Collected data entries
[Start of section]
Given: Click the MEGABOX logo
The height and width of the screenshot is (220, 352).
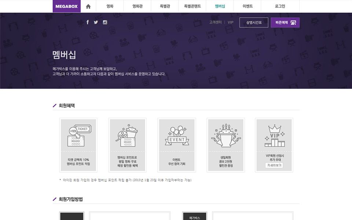Looking at the screenshot, I should tap(66, 6).
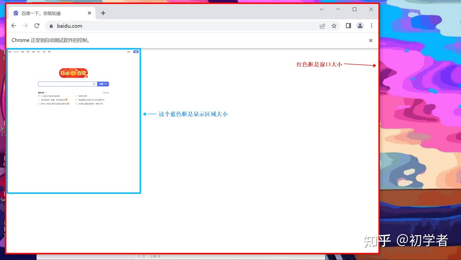The height and width of the screenshot is (260, 461).
Task: Dismiss the automation control notification bar
Action: pos(370,40)
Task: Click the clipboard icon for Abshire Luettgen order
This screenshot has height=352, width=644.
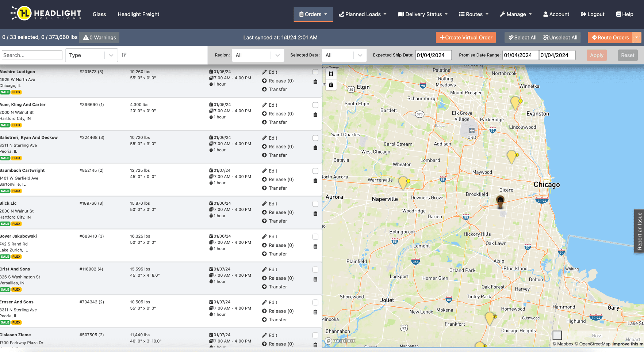Action: tap(315, 82)
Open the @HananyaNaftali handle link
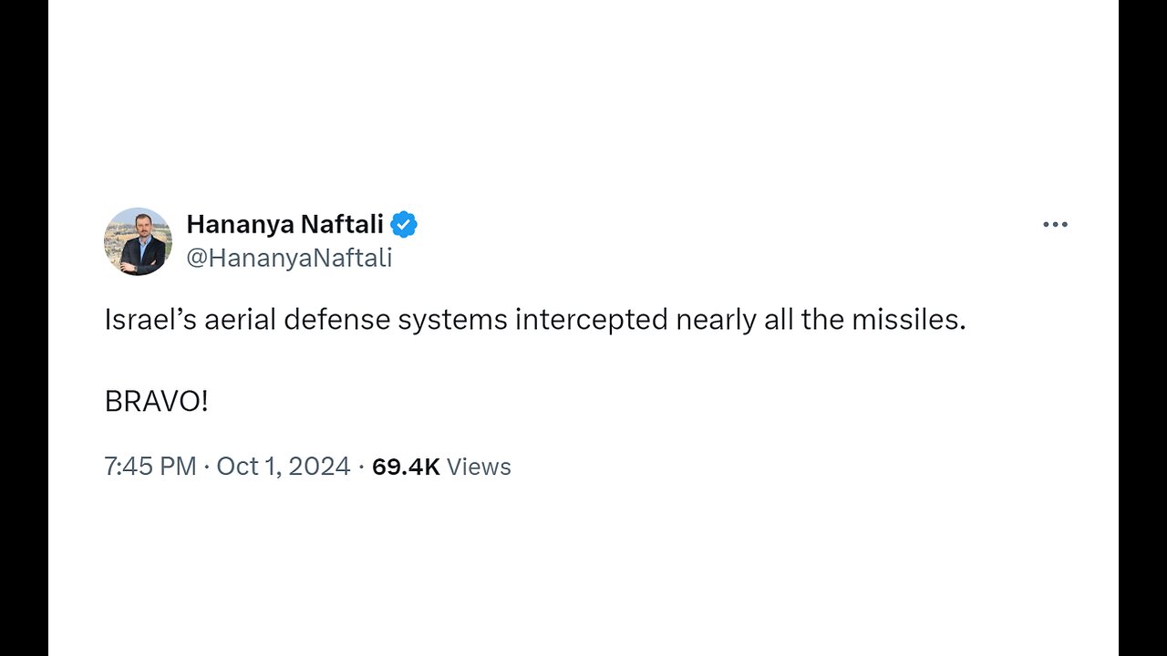Viewport: 1167px width, 656px height. pos(289,259)
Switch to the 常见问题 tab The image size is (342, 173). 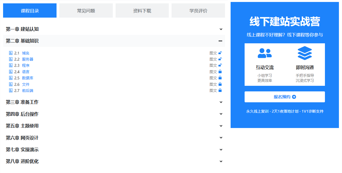(86, 10)
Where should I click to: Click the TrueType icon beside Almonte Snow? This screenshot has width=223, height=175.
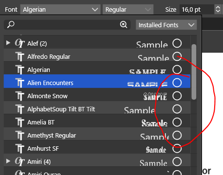(x=20, y=96)
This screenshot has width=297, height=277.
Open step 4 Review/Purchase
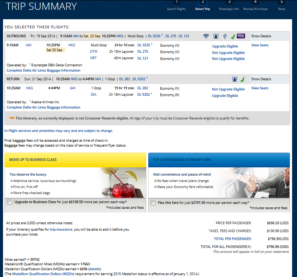tap(255, 6)
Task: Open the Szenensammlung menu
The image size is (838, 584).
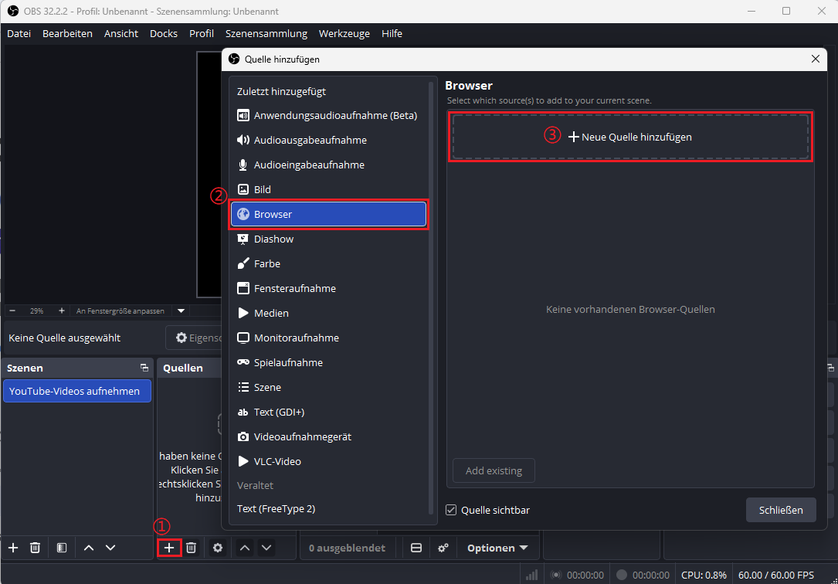Action: pyautogui.click(x=266, y=33)
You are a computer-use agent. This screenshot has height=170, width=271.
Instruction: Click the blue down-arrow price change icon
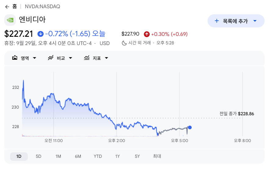pos(41,34)
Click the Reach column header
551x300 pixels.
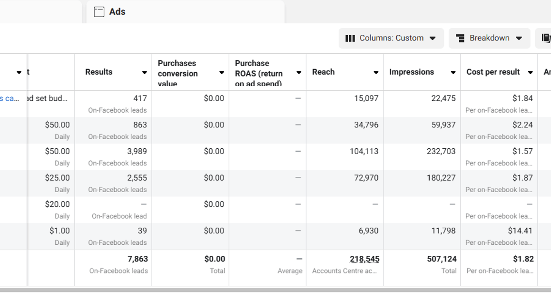click(324, 72)
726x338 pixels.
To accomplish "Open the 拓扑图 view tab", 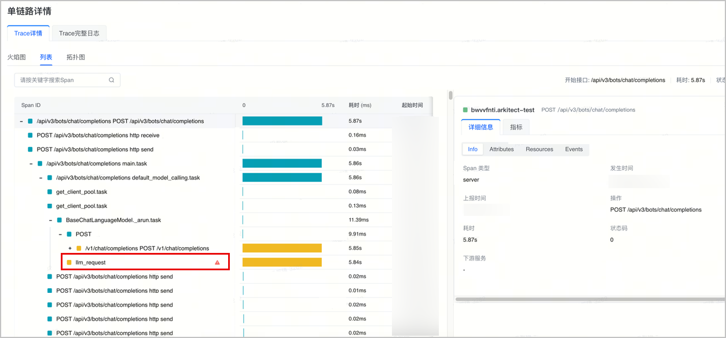I will pos(76,57).
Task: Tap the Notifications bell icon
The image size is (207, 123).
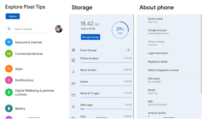Action: pos(9,80)
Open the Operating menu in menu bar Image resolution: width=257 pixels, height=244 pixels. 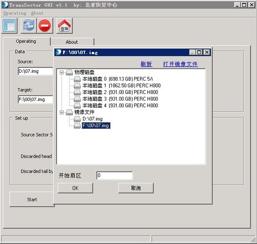[15, 13]
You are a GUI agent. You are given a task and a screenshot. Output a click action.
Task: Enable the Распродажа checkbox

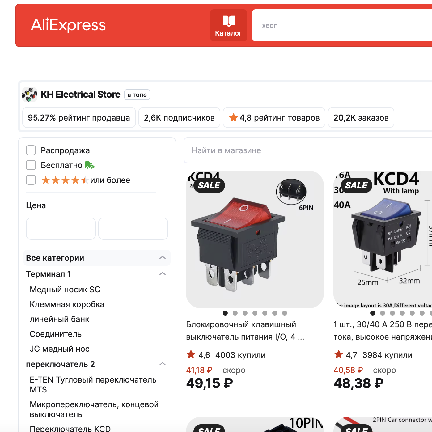(x=31, y=150)
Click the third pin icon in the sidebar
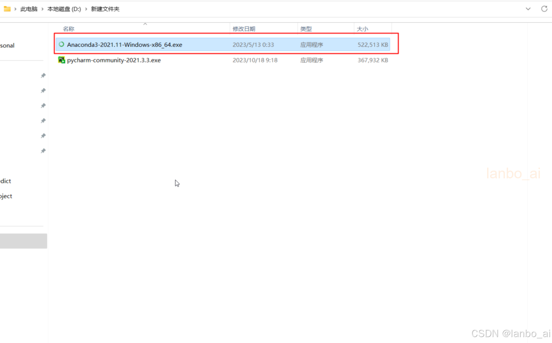This screenshot has width=552, height=343. 43,105
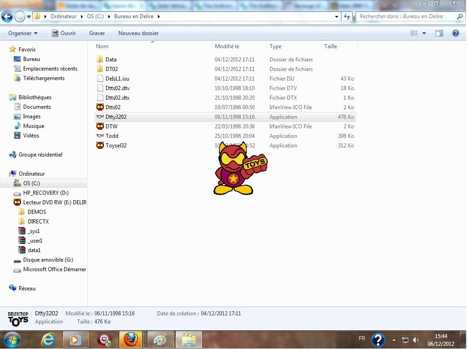Screen dimensions: 468x349
Task: Open the Organiser dropdown menu
Action: pos(23,33)
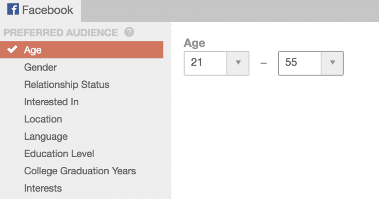The image size is (379, 199).
Task: Open the Location audience setting
Action: [43, 119]
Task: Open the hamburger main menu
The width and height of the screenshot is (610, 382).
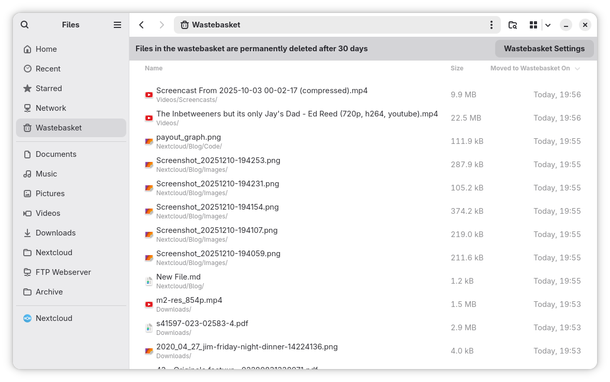Action: pyautogui.click(x=117, y=25)
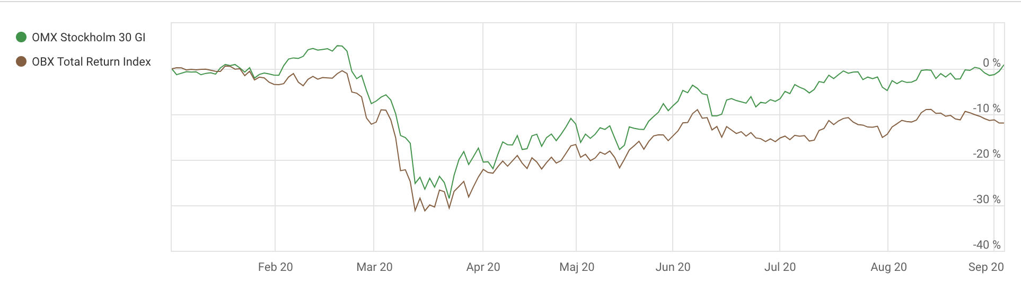Click the 0 % y-axis label
The image size is (1021, 291).
[991, 63]
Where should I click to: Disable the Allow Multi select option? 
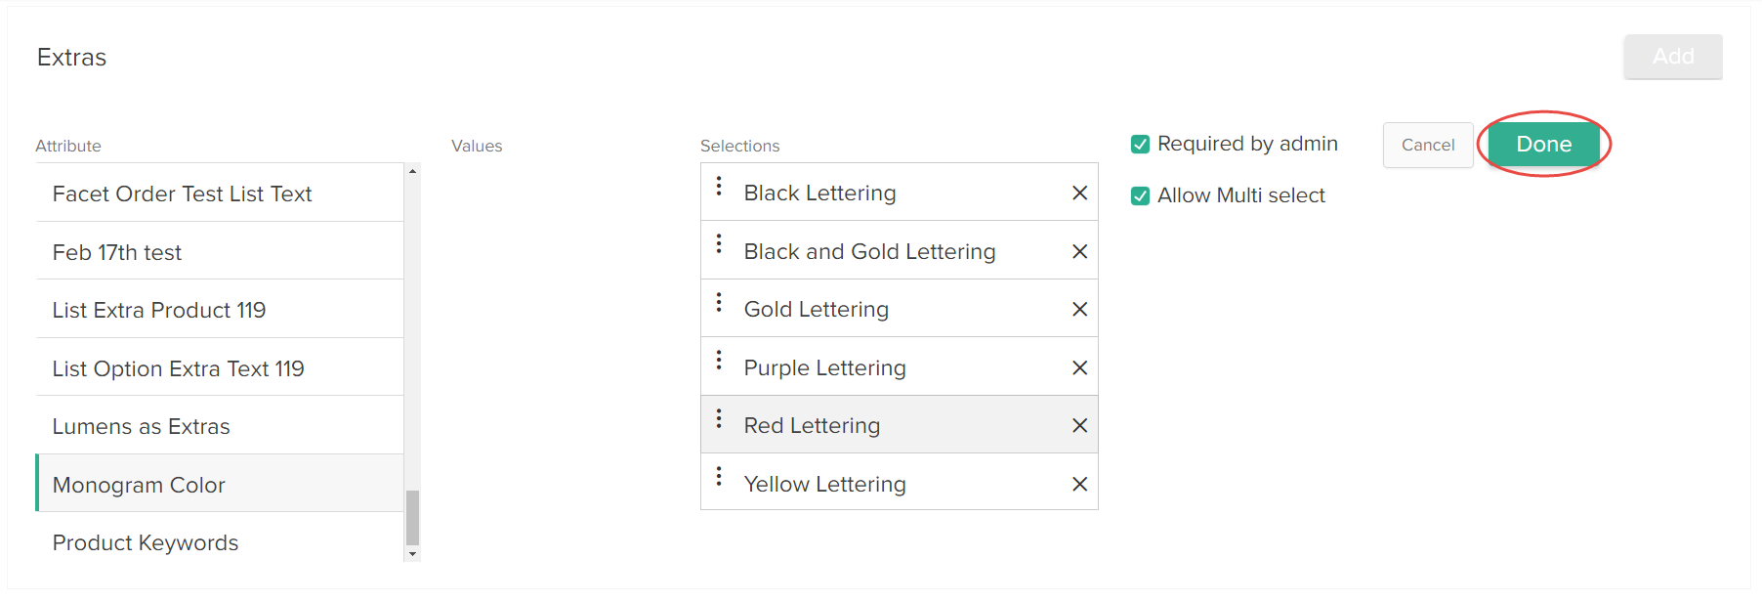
[End of section]
* **Task to complete**: Answer with the number alone after working out how many lines in the records contain the string "agent".

* **Solution**: 2